TASK DESCRIPTION => Scan the entries and copy each line where the word "info" is present.

=== ENTRIES SUPPLIED ===

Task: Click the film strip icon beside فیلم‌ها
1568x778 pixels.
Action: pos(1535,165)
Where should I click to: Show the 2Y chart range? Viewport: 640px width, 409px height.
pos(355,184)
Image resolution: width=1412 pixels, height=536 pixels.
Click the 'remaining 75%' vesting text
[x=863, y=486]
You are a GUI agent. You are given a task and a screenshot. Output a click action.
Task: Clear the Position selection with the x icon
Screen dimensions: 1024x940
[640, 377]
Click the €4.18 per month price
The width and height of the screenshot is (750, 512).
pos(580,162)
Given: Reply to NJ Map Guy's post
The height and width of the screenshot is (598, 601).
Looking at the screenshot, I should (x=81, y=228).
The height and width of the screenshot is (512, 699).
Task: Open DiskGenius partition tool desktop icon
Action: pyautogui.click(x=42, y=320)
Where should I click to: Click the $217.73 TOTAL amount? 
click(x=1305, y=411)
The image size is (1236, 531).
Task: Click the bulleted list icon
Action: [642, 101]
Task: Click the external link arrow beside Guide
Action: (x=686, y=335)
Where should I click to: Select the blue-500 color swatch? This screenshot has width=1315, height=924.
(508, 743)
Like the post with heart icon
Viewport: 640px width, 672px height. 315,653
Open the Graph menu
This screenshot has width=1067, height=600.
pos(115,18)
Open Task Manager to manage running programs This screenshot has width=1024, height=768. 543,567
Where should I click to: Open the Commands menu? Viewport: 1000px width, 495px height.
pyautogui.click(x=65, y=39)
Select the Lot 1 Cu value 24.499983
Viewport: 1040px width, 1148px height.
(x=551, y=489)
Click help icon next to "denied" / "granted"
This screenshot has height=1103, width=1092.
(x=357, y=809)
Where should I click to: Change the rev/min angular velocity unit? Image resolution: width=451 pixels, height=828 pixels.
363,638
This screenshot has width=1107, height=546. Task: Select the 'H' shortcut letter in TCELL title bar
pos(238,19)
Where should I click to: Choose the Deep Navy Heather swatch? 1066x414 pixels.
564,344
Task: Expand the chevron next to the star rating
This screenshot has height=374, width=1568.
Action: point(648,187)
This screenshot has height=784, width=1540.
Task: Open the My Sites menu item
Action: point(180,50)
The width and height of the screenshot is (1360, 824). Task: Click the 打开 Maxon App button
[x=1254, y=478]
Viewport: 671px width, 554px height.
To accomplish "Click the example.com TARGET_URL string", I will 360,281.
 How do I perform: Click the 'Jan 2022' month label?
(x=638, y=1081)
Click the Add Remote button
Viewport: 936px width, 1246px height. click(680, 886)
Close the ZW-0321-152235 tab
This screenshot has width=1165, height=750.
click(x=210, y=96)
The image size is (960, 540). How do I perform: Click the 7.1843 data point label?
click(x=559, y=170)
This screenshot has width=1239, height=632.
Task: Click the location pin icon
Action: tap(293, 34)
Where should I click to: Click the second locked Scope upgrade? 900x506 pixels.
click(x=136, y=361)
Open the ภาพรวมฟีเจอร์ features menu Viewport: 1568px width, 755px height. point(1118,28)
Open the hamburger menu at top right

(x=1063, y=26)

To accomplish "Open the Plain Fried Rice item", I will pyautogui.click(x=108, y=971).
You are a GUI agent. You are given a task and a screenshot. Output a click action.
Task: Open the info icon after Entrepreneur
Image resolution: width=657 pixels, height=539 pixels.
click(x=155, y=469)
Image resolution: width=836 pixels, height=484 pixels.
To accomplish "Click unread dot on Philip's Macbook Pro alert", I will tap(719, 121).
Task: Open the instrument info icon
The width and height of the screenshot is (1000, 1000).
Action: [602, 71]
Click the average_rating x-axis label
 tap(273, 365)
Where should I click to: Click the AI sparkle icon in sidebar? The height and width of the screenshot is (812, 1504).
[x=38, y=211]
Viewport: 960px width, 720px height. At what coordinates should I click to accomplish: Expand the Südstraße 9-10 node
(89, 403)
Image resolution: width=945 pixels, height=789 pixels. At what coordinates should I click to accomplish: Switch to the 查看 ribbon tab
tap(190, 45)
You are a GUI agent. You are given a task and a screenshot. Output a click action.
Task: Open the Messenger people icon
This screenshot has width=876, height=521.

===

EXERCISE ANSWER =>
Task: Open the info icon after Entrepreneur
Task: Open the instrument info icon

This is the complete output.